We must, must we? Who’s in charge here, anyway?

“We worry that the international coalition may fall short of supporting an Afghan security structure capable of defending the Afghan people. We are also concerned that, as U.S. forces transition from a lead role to one of support, the civilian elements of U.S. policy, including diplomacy and economic development, may not be ready to step in as needed, particularly if they do not receive the resources to do this demanding work. Failure to meet these needs could endanger the gains for which so many have fought and sacrificed. And the cost of maintaining a large U.S. presence in the future would be far greater than the expense, in the short term, of building a larger Afghan force.”
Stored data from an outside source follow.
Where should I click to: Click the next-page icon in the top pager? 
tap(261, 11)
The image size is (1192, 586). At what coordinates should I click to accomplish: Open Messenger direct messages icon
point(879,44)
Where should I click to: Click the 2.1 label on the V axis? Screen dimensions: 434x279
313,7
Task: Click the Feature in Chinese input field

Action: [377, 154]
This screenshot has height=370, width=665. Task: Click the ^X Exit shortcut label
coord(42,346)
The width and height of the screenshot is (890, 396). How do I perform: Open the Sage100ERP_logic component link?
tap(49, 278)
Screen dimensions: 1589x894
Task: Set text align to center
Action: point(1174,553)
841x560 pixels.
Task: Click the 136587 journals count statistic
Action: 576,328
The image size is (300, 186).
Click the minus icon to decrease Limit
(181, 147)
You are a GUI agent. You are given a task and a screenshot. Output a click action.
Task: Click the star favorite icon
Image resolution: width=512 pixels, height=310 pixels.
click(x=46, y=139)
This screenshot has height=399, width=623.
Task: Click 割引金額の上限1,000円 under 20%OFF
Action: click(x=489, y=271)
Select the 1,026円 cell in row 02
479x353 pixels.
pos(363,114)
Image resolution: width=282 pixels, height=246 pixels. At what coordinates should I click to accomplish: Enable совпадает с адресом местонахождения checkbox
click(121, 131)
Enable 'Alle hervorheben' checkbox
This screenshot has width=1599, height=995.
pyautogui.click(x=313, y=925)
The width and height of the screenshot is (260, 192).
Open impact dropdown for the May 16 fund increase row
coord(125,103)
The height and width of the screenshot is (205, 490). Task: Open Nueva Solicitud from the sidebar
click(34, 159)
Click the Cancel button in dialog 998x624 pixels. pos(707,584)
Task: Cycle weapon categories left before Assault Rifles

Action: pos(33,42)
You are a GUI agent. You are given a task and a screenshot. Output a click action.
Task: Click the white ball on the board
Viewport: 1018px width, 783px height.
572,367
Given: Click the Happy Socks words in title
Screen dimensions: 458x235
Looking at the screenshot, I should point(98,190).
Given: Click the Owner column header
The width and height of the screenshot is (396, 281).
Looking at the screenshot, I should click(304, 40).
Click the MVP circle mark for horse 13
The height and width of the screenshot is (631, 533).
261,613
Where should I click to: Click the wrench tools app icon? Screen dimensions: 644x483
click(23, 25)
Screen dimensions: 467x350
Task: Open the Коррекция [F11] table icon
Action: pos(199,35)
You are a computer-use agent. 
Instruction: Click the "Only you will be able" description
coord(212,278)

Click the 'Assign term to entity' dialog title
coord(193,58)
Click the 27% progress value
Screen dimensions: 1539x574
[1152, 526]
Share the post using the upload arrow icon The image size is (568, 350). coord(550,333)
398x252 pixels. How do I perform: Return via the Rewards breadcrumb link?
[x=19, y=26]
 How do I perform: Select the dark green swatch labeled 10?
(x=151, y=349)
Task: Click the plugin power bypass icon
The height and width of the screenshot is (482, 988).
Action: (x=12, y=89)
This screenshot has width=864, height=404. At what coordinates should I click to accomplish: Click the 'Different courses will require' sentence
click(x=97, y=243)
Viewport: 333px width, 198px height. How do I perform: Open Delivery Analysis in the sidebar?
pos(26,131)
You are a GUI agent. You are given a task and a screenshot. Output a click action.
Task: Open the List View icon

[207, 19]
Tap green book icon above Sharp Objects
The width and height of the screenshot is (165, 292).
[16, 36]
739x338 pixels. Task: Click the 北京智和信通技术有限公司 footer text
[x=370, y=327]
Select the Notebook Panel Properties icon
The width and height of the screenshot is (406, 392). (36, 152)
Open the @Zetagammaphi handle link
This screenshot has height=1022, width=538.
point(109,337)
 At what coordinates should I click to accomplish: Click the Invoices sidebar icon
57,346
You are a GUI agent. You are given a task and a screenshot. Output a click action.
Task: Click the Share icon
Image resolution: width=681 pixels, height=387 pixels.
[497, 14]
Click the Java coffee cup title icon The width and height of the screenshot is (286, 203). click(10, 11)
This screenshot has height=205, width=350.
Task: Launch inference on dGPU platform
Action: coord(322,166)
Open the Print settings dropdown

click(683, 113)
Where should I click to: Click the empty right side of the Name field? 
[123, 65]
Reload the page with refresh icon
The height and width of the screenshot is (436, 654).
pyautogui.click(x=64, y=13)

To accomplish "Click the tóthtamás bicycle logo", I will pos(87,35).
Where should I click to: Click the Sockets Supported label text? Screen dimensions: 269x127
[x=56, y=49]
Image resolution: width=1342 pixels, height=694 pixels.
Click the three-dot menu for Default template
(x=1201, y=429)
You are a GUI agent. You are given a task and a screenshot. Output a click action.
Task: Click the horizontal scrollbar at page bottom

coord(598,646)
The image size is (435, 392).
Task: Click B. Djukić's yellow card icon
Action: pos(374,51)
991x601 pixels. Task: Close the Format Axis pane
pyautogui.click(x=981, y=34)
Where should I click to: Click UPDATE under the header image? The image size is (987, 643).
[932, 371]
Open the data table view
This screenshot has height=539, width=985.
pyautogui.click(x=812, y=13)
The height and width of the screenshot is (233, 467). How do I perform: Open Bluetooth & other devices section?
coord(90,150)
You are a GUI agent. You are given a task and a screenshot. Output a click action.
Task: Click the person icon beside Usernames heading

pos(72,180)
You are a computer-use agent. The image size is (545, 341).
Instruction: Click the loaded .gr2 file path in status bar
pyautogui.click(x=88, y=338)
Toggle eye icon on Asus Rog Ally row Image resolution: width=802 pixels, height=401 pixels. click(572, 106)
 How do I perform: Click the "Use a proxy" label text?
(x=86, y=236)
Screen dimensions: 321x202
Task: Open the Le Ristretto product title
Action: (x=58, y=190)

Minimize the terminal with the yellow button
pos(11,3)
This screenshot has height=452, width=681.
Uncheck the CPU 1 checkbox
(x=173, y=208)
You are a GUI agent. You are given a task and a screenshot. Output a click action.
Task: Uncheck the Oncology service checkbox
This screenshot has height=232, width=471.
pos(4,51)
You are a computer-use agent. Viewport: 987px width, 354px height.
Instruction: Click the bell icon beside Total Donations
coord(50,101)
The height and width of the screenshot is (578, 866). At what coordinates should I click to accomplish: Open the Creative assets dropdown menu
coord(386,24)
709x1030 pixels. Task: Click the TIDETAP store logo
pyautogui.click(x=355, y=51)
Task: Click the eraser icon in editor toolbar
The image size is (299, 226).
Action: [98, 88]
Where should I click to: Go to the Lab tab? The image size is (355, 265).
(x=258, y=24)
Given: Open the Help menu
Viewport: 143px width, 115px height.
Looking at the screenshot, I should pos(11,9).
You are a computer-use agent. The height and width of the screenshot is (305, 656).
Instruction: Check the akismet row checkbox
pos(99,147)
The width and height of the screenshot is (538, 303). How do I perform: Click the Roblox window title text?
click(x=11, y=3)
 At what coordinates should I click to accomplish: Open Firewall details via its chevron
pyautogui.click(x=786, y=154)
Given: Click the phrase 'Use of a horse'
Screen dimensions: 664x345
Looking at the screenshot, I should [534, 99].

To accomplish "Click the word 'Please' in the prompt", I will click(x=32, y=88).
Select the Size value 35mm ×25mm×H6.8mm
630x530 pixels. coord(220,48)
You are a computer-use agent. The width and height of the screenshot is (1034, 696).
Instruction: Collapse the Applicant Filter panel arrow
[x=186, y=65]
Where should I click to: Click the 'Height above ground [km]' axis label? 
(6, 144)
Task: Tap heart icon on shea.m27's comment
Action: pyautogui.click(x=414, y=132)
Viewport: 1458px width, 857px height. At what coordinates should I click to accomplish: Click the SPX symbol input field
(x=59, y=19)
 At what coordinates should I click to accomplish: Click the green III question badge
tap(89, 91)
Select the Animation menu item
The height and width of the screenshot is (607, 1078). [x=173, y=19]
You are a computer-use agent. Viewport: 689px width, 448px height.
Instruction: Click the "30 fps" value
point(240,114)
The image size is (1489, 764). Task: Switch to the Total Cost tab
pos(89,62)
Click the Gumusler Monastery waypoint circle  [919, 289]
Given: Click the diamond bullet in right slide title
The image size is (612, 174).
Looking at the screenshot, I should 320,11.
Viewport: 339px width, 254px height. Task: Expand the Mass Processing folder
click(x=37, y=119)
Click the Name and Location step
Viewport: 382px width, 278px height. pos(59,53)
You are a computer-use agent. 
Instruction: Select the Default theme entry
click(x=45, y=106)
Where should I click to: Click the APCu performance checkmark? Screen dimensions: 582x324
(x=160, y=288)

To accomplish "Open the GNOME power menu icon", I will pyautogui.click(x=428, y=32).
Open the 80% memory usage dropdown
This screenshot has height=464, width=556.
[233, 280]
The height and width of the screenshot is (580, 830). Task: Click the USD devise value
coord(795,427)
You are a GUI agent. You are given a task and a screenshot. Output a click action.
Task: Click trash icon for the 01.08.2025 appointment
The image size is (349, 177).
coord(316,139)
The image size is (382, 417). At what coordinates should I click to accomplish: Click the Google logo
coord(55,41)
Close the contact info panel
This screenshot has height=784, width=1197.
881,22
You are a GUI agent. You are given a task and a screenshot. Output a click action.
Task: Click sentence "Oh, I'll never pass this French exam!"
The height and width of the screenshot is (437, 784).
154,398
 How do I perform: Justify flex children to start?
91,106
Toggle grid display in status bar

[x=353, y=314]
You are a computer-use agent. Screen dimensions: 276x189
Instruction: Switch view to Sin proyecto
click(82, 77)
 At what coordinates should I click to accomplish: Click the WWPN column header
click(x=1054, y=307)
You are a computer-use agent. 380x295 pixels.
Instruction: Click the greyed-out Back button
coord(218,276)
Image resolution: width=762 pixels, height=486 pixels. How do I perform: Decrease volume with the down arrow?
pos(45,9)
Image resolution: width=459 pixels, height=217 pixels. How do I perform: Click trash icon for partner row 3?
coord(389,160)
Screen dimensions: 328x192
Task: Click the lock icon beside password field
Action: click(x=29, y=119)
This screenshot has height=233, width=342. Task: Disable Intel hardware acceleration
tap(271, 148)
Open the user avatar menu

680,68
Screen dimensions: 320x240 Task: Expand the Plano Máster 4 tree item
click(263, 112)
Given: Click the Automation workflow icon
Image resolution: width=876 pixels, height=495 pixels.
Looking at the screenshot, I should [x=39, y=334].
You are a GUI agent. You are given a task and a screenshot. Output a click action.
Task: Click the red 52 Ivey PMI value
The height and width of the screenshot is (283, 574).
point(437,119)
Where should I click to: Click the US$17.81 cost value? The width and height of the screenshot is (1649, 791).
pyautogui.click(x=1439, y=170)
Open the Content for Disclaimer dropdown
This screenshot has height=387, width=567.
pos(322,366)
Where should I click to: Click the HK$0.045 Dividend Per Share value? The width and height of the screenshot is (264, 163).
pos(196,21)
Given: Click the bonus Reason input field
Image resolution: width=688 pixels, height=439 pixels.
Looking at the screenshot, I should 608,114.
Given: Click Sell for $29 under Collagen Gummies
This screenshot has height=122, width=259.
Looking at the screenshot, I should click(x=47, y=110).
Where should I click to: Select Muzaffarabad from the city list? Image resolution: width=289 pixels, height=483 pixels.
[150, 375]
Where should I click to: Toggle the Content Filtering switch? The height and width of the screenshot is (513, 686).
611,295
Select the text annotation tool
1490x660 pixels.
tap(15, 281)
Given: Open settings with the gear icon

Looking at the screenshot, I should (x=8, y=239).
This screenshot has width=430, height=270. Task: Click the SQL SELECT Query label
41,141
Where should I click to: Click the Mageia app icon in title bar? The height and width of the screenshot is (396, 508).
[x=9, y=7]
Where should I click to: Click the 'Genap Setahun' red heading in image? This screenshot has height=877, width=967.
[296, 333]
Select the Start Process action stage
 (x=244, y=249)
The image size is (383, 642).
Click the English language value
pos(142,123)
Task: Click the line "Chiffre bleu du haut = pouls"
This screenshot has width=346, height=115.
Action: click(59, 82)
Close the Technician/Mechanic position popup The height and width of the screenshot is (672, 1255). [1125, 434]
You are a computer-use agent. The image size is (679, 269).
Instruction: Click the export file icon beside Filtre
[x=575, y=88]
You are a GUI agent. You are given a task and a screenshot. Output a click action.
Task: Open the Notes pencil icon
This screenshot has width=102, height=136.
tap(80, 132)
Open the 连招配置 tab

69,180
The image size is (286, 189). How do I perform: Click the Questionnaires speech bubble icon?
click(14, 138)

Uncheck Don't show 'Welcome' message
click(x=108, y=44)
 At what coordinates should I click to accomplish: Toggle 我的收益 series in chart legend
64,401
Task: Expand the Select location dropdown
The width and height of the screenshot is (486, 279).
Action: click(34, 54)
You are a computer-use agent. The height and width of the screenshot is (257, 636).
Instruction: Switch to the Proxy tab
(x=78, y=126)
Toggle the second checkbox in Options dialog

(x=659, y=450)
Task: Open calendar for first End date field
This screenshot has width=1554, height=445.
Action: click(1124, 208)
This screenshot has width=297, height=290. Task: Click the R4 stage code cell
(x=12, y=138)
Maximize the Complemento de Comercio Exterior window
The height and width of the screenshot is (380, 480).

We must kill for the sake of those who have already killed and died, and our choices are limited to doing so through Afghans or on our own? This leaves out the choice supported by Americans from the marginalized majority on the left to the super-hyped teaparty fringe: the choice of bringing the troops back home. Further on, Levinreed holds up the successful, peaceful, and prosperous Iraq as a model:

“A comparison to Iraq is valuable here. Iraq has security forces of about 665,000 protecting a population of 27 million people spread out over 168,000 square miles. A force of 378,000 Afghan security personnel would be needed to provide roughly equivalent protection to 30 million Afghans spread over 250,000 square miles of much more difficult, undeveloped terrain. Such an increase will require additional effort and money.”

My recommendation? Ask David Koch if he wants to fund it. Ask your own kids if they want to go. Leave the rest of us out of it.